The Amazon rainforest is biologically the richest region on Earth, hosting about 25% of global biodiversity, and is a major contributor to the natural cycles required for the functioning of the Earth, according to the environmental group Panthera.
Animals, plants and humans would all face dire consequences if the Amazon rainforest vanished, experts say.
"The Amazon is the largest tract of continuous rainforest on the planet, and it plays a critical role in the (Earth's) climate system," said Laura Schneider, a geographer at Rutgers University.
One way it does this is by absorbing carbon dioxide, a heat-trapping gas that's a significant cause of global warming.
"With nearly 100 billion tons of carbon stored in its trees, it keeps nearly 400 billion tons of carbon dioxide out of the atmosphere," said Daniel Nepstad, director of the Earth Innovation Institute.

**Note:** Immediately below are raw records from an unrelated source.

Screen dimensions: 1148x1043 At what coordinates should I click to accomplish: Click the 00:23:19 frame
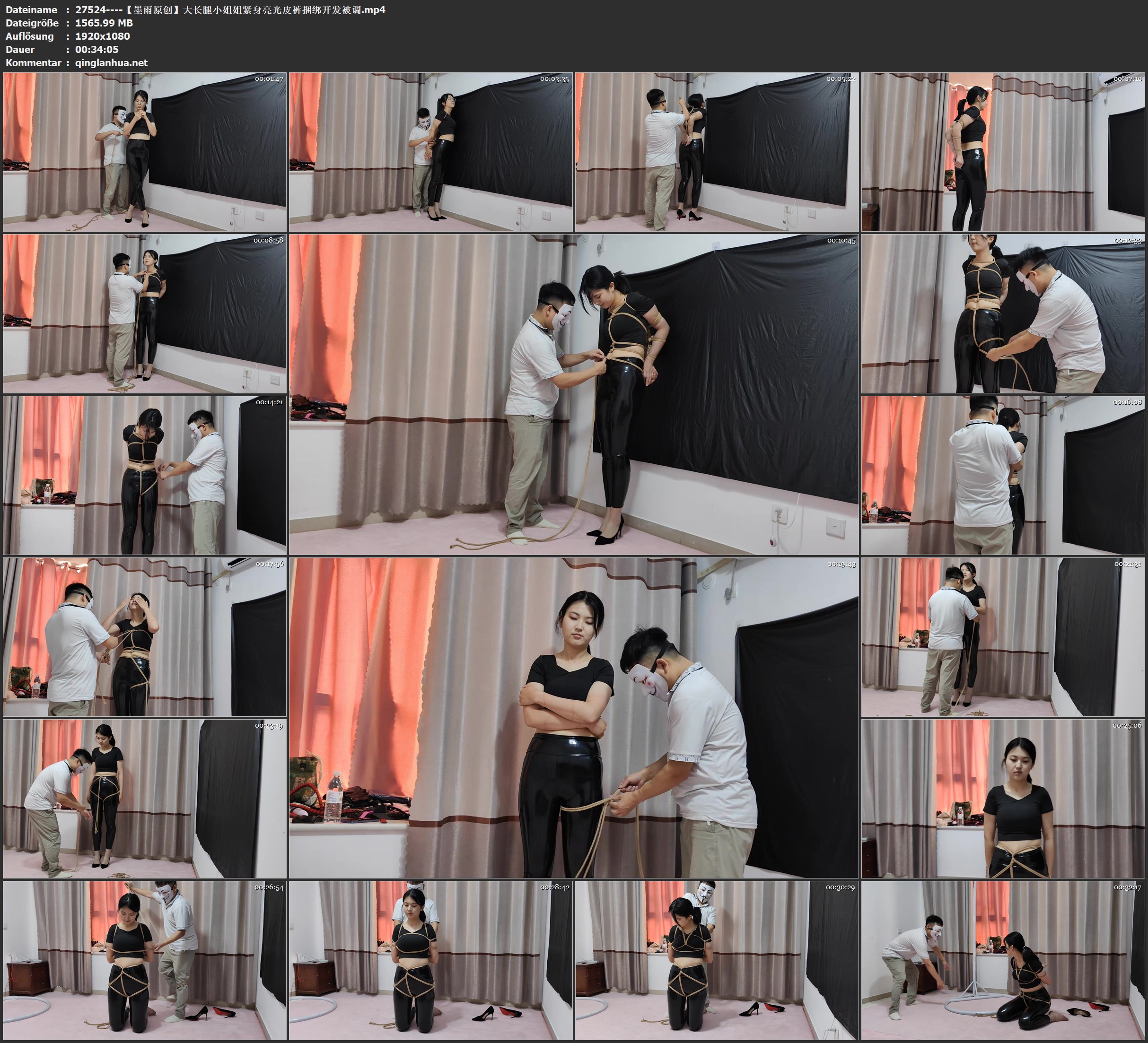point(145,799)
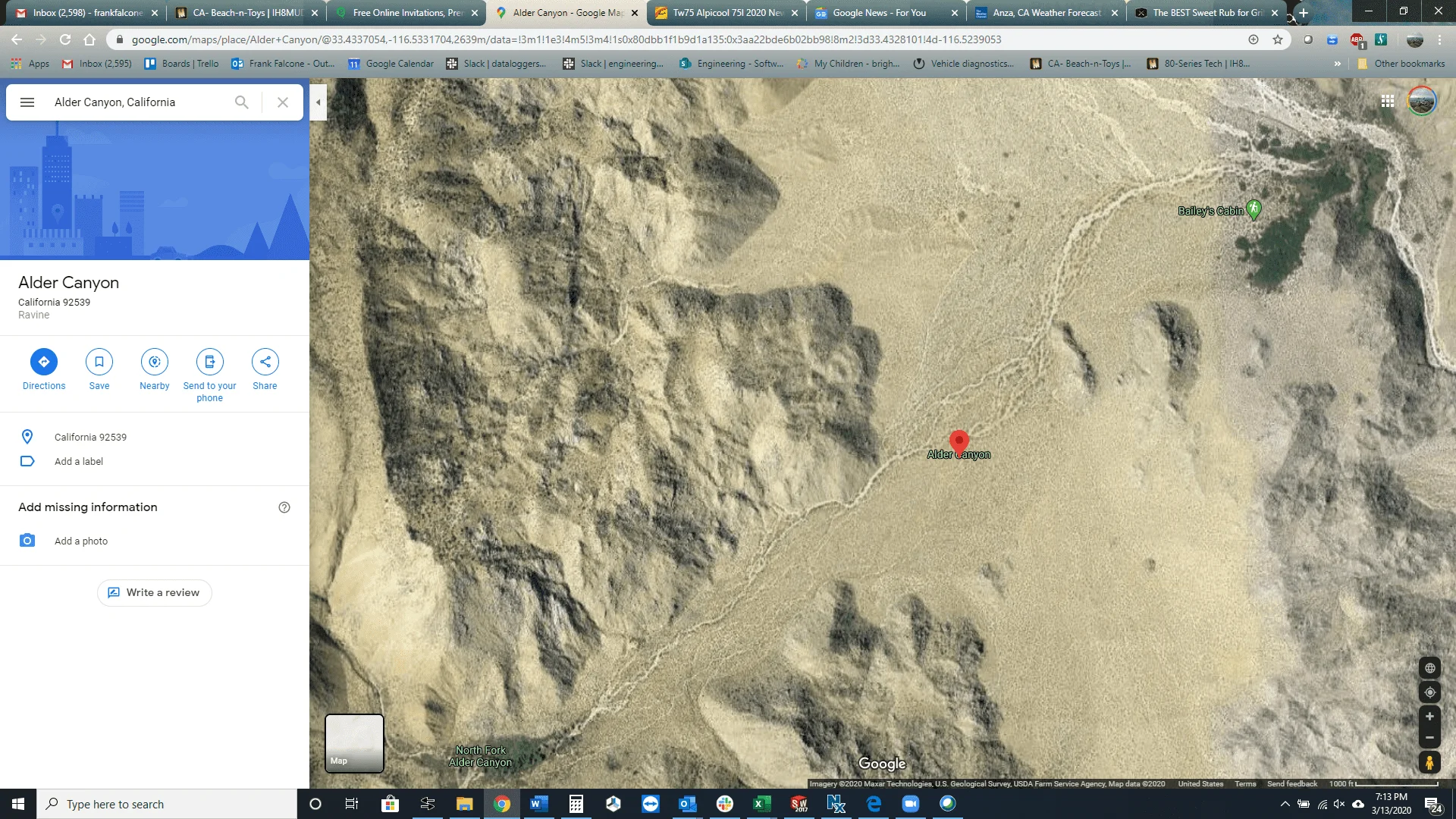
Task: Click the search magnifier icon
Action: 241,102
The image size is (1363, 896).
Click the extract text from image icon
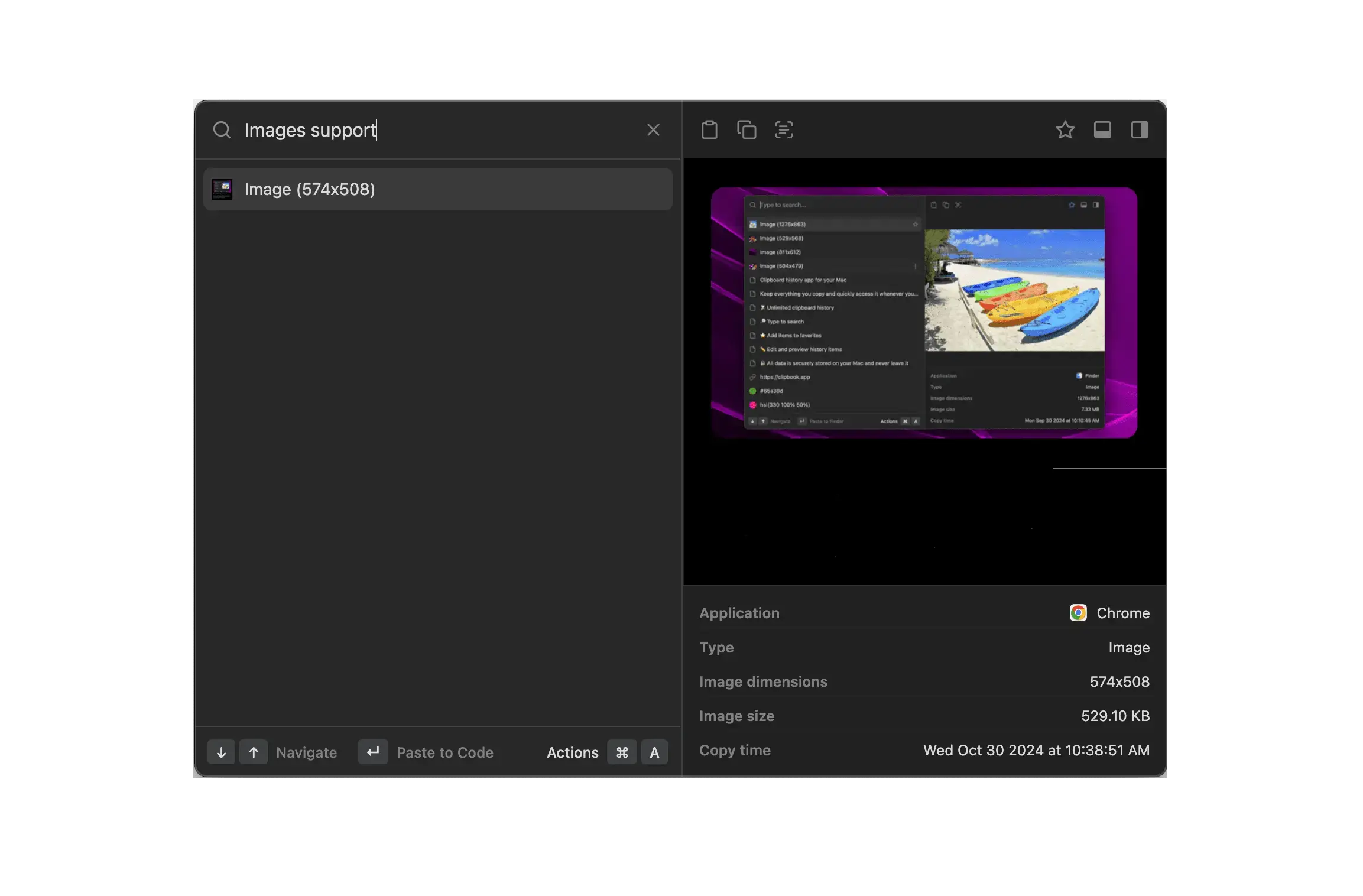[x=784, y=129]
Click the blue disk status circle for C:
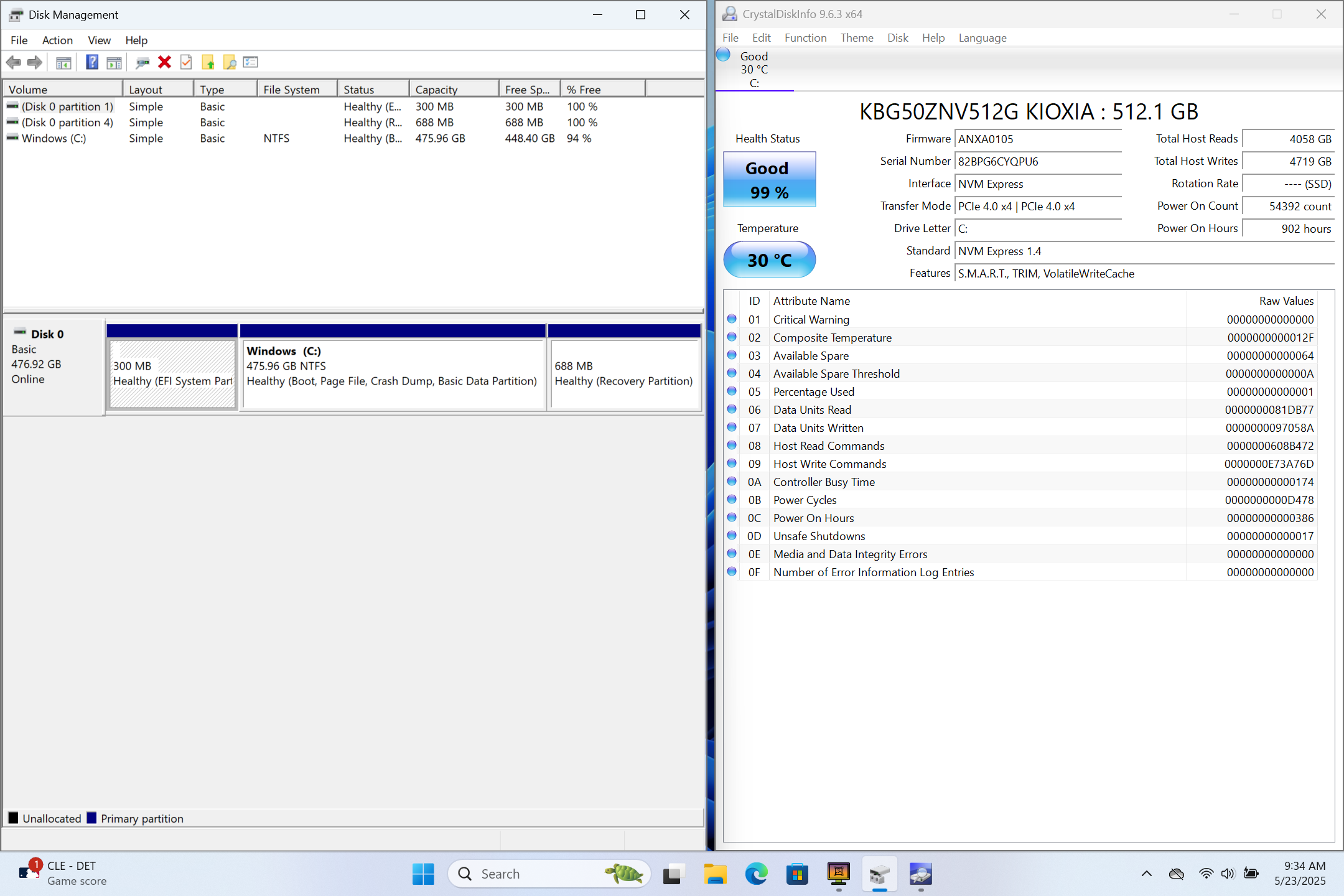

The world emits about 40 billion tons of carbon dioxide into the atmosphere every year. The Amazon absorbs 2 billion tons of carbon dioxide a year (or 5% of annual emissions), which makes it a vital part of preventing climate change.
Although fire activity in the Amazon varies considerably year to year and month to month, this August stands out because it has brought a noticeable increase in large, intense and persistent fires along major roads in the central Brazilian Amazon, said Douglas Morton of NASA’s Goddard Space Flight Center.
Carbon dioxide at record levels
Nearly half of the 77,000 fires across Brazil this year have been in the Amazon region. About 60% of that region is in Brazil; the vast forest also spans parts of Bolivia, Colombia, Venezuela, Ecuador, French Guiana, Guyana, Peru and Suriname.
In addition to sucking carbon dioxide out of the atmosphere, the forest acts as a giant cooling system for the planet. "All of the water evaporated from Amazon forest trees absorbs energy when it evaporates – cooling the planet just as people are chilled by evaporating water when they are wet," Nepstad said.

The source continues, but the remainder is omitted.